--- DATASET RECORDS ---
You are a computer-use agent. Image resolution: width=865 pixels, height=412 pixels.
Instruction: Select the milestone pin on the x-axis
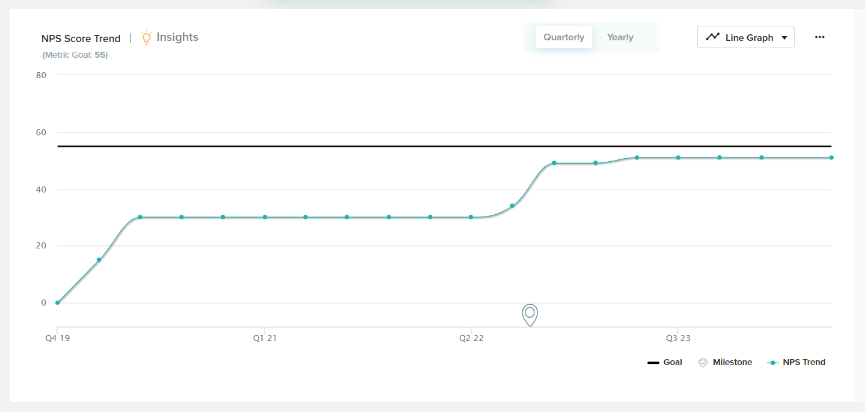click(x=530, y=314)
---
--- DATASET RECORDS ---
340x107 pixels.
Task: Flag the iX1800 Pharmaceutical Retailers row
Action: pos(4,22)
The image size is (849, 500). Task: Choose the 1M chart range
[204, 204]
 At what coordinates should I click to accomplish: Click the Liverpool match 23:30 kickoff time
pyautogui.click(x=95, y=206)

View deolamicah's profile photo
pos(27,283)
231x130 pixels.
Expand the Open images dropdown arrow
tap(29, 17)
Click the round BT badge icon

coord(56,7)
---
--- DATASET RECORDS ---
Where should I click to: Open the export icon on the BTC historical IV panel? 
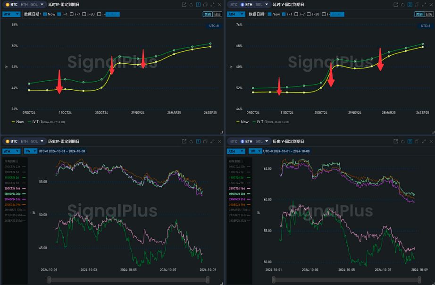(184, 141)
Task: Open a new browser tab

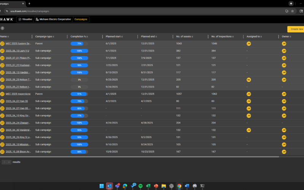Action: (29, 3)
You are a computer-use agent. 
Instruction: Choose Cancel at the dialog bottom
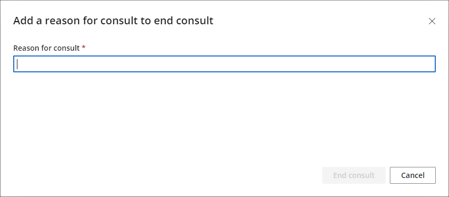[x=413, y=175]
---
:: REQUIRED WORK ::
Only a number should come back: the count of lines above that include "agent".

:: FINISHED TASK ::
2